▶ **Aufgabe 1**: Wie lautet die Passage aus dem Text zum Asylurteil, die bei den Worten „Die Schweiz darf“ beginnt und nach „in einem Spannungsfeld.“ endet? Gib sie wortgetreu wieder.

▶ **Vorgegebener Text**:
------------

Die Schweiz darf einem Kurden Asyl verweigern, wenn er mutmasslich einer Unterorganisation der Arbeiterpartei PKK angehört. Das hat das Bundesverwaltungsgericht in einem Grundsatzurteil entschieden. Der Entscheid ist von grosser Bedeutung für hier lebende Kurden und jene, die aus dieser Konfliktregion noch in die Schweiz kommen. Das Urteil habe Folgen für die Schweizer Asylpraxis generell, erklärt SRF-Korrespondent Andreas Stüdli.
SRF News: Ändert sich mit diesem Urteil etwas Grundsätzliches an der Schweizer Asylpraxis?
Andreas Stüdli: Die Schweizer Justiz kann einem Asylbewerber keine strafbaren Handlungen nachweisen, aber aufgrund einer Vermutung wird diesem Asyl verweigert. Das wird die Gerichte sicher weiterhin beschäftigen, auch bei Fällen aus anderen Konfliktgebieten. Asylbewerber stehen hier ganz grundsätzlich in einem Spannungsfeld.

------------

▶ **Gegebene Einträge**:

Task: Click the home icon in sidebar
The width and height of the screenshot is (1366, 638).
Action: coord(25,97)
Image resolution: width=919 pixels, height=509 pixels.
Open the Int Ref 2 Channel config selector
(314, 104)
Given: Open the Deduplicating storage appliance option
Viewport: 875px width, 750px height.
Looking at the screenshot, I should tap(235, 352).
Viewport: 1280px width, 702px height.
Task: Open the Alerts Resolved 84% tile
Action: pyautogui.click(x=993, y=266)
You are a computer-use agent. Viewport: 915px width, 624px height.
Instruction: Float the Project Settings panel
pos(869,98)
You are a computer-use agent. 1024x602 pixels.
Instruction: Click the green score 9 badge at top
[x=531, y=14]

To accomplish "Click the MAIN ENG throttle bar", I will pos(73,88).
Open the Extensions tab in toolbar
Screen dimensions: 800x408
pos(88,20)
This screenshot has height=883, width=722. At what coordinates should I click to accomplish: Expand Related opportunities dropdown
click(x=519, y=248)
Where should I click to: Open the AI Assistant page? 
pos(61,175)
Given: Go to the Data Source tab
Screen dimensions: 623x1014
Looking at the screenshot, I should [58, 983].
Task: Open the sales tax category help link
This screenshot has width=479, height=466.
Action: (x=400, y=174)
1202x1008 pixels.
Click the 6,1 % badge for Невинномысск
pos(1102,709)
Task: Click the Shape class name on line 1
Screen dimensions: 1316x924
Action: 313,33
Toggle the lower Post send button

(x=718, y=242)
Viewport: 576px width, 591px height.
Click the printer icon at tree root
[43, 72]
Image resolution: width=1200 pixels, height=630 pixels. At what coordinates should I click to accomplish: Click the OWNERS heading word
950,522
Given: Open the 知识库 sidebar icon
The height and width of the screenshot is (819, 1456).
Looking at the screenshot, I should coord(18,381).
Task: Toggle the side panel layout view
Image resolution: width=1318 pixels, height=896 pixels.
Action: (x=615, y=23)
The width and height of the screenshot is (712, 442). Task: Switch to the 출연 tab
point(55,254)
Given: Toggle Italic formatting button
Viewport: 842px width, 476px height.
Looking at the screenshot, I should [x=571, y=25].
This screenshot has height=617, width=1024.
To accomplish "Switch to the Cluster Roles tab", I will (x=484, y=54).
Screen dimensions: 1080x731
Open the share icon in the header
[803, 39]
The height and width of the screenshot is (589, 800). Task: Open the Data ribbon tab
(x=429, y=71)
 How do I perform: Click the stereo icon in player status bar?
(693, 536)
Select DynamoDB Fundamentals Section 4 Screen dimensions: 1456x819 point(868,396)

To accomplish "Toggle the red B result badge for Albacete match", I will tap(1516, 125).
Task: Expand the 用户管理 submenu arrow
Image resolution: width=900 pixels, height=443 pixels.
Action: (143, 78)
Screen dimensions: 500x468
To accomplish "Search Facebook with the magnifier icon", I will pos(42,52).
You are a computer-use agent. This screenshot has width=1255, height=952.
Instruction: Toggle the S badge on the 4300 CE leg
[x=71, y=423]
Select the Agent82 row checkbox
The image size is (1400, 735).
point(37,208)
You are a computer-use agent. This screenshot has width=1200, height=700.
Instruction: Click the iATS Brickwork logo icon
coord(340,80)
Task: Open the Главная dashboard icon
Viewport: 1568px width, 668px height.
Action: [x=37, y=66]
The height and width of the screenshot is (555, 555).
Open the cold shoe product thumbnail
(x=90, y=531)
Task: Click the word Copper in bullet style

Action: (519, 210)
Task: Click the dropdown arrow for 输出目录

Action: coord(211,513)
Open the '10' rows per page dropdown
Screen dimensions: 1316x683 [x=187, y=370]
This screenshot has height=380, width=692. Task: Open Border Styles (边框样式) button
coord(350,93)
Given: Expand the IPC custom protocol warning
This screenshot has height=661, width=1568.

------------

▶ **Aufgabe 2**: Aktualisiere in den Einträgen die Zeilen von der Zeile mit „Select DynamoDB Fundamentals“ bis einschließlich der Zeile mit „I will pos(42,52).“, indem du „magnifier icon“ durch „search icon“ ersetzt und alles andere unverändert lässt. Gib nur diese Zeilen aus.

▶ **Lösung 1**:
Die Schweiz darf einem Kurden Asyl verweigern, wenn er mutmasslich einer Unterorganisation der Arbeiterpartei PKK angehört. Das hat das Bundesverwaltungsgericht in einem Grundsatzurteil entschieden. Der Entscheid ist von grosser Bedeutung für hier lebende Kurden und jene, die aus dieser Konfliktregion noch in die Schweiz kommen. Das Urteil habe Folgen für die Schweizer Asylpraxis generell, erklärt SRF-Korrespondent Andreas Stüdli.
SRF News: Ändert sich mit diesem Urteil etwas Grundsätzliches an der Schweizer Asylpraxis?
Andreas Stüdli: Die Schweizer Justiz kann einem Asylbewerber keine strafbaren Handlungen nachweisen, aber aufgrund einer Vermutung wird diesem Asyl verweigert. Das wird die Gerichte sicher weiterhin beschäftigen, auch bei Fällen aus anderen Konfliktgebieten. Asylbewerber stehen hier ganz grundsätzlich in einem Spannungsfeld.

▶ **Lösung 2**:
Select DynamoDB Fundamentals Section 4 Screen dimensions: 1456x819 point(868,396)

To accomplish "Toggle the red B result badge for Albacete match", I will tap(1516, 125).
Task: Expand the 用户管理 submenu arrow
Image resolution: width=900 pixels, height=443 pixels.
Action: (143, 78)
Screen dimensions: 500x468
To accomplish "Search Facebook with the search icon", I will pos(42,52).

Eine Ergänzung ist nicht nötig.